Brandy is a spirit produced by distilling fruit wine. Cognac and Armagnac both come from grapes specific to the Cognac and Armagnac regions of France.
Armagnac is made with a blend of grapes – typically four – and column-distilled twice. The result is a fruitier, more rustic spirit that isn’t cut with water and therefore has a higher ABV.
Cognac is usually made with just one grape, Ugni Blanc, and tends to have a lighter fruit flavor and more delicate profile.
The letters that are included on bottle labels for Armagnac and Cognac represent the age of the spirit.
V.O. (Very Old): Aged a minimum of 4 years.
V.S. (Very Special): The youngest Cognac or Armagnac in the blend must be a minimum of 2 years old.

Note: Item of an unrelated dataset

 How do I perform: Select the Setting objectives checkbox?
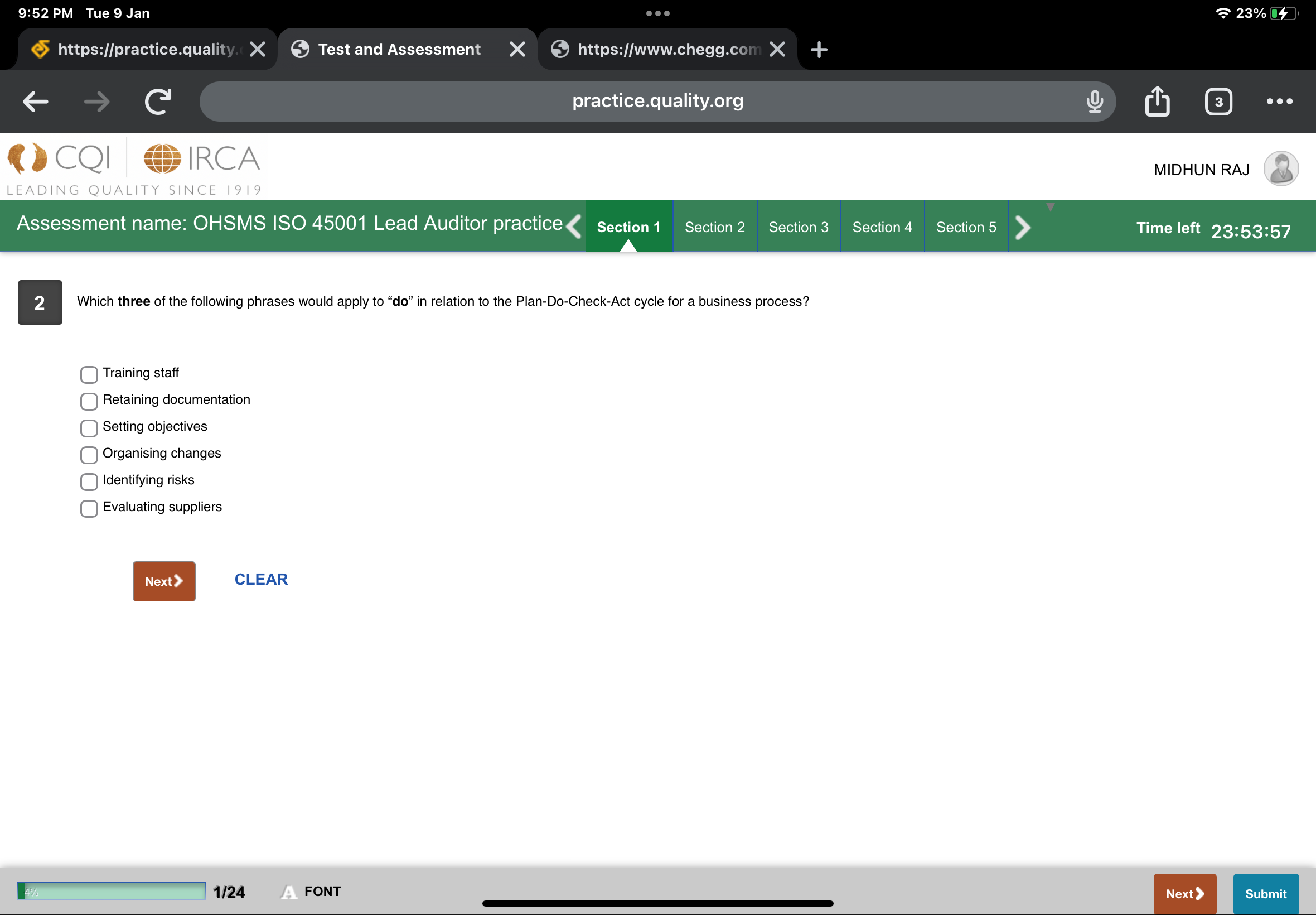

V.S.O.P. (Very Special/Superior Old Pale): The youngest Cognac in the blend must be at least 4 years old or, for Armagnac, 5 years old (though often it’s much older).
Napoleon: A Cognac that’s 4 years old or an Armagnac that’s at least 6 years old.
X.O. (Extra Old): The youngest Cognac or Armagnac in the blend must be a minimum 10 years old.
Cru: Not a statement of age, but place, basically the growing region, which you’ll see more often on Cognac (which has six official growing regions).